### Reading text ###
Both the World Bank and the Asian Development Bank already invest in infrastructure — and China is a member of both banks. Could the same goals not be achieved by utilizing these existing institutions more effectively?
A veteran Chinese diplomat with whom I spoke recently disputed these concerns: “Building up infrastructure is the highest priority for national development in Asian countries, but the World Bank prioritizes goals related to alleviating poverty, protecting the environment, and improving medical facilities and education. This has led to a vacuum that China will now fill.
“China developed the AIIB initiative partially in response to strong demands from its Asian neighbors.
“We have been petitioned repeatedly by other Asian countries, saying that as China has enormous foreign currency reserves, why not use it for the construction of Asian infrastructure?”
Japanese and American fears focus on China’s plan to form a new regional order based on its own version of the Monroe Doctrine — such as its demand that the rest of the world “leave Asian matters to Asia.”
From this perspective, the AIIB provides China with a convenient pretext, in that it will enable China to present its vertical, bilateral assistance to other Asian countries in the guise of horizontal, multilateral lending. As with the CICA (Conference on Interaction and Confidence-building in Asia) leaders’ summit dedicated to confidence-building in Asian security matters, China’s intentions in establishing the AIIB is nothing more than a contrivance for expelling American influence from Asia.
China will use the AIIB to divide the Asia-Pacific, drive a wedge between the U.S. and its Asian allies and friends, weaken the Japan-U.S. alliance, marginalize Japan and force the U.S. to retreat from the region.
In this case, one can only admire the skill and strategic sense with which Chinese leaders have put this plan in place. Could China’s answer to former U.S. diplomat and strategist George Kennan lurk somewhere within Zhongnanhai (where the Beijing headquarters of the Communist Party and State Council are located)? Or perhaps there is a modern-day version of Sun Tzu , the ancient Chinese military strategist and reputed author of “The Art of War”?
In response, Japan must take an equally strategic approach. First, Japan must directly address the most important issues for all of Asia. These are economic growth, trade liberalization and investment in infrastructure. The rebalance against China in national security can only be sustained if these economic imperatives are observed.
###
• _Actions to take_
1) In the text about the AIIB, where are the Beijing headquarters of the Communist Party and State Council located?
2) Write the next part of the text about the AIIB, starting after its final sentence.
The records that follow come from a different source than the text.
### Information provided ###
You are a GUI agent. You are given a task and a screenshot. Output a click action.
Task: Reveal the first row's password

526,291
###
### Information provided ###
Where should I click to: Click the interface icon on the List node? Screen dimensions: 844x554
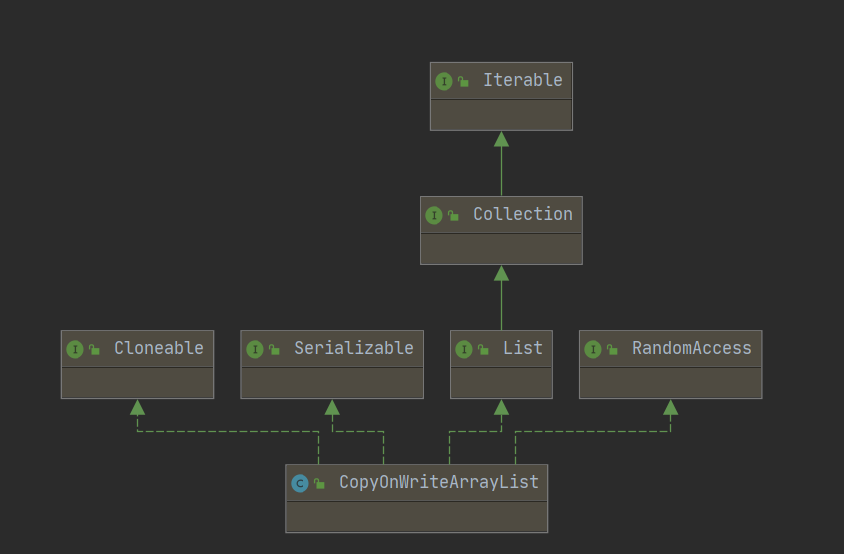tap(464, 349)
###
### Information provided ###
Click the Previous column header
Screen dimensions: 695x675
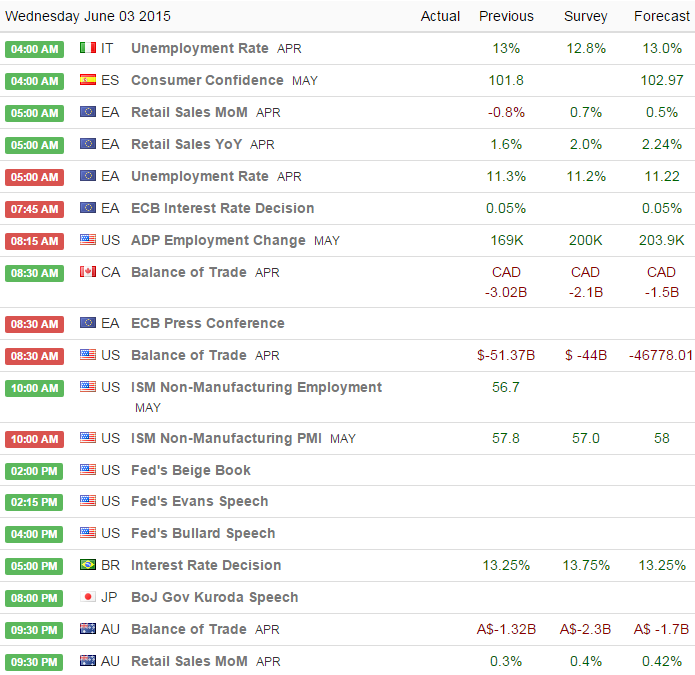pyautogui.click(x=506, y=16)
###
• _Answers by item_
1) Zhongnanhai

2)
In this sense, agreement on the Trans-Pacific Partnership free trade pact is absolutely essential.
Next, the Asia and Pacific regions must not be separated. In order to understand the importance of this, it should suffice for us to recall Japan’s failed proposal to establish an Asian Monetary Fund (AMF) following the 1997 Asian monetary crisis. The goals guiding Japan’s proposal were not mistaken. However, the failed proposal’s Asianist focus and exclusion of the U.S. drew Washington’s ire, and ultimately, the opposition of China.
China’s new “Asian Monroe Doctrine” stems from the fate of the AMF proposal. Then U.S. President Bill Clinton, in his autobiography “My Life,” acknowledged that America’s response to the AMF proposal was “one of my few policy mistakes.”
If we want to prolong the existing order, which has been beneficial to us, then we must continuously promote its evolution by proactively adapting to new environments. We must transform global governance so that the World Bank, which is one component of the Bretton Woods system, allows the emerging nations to have greater say.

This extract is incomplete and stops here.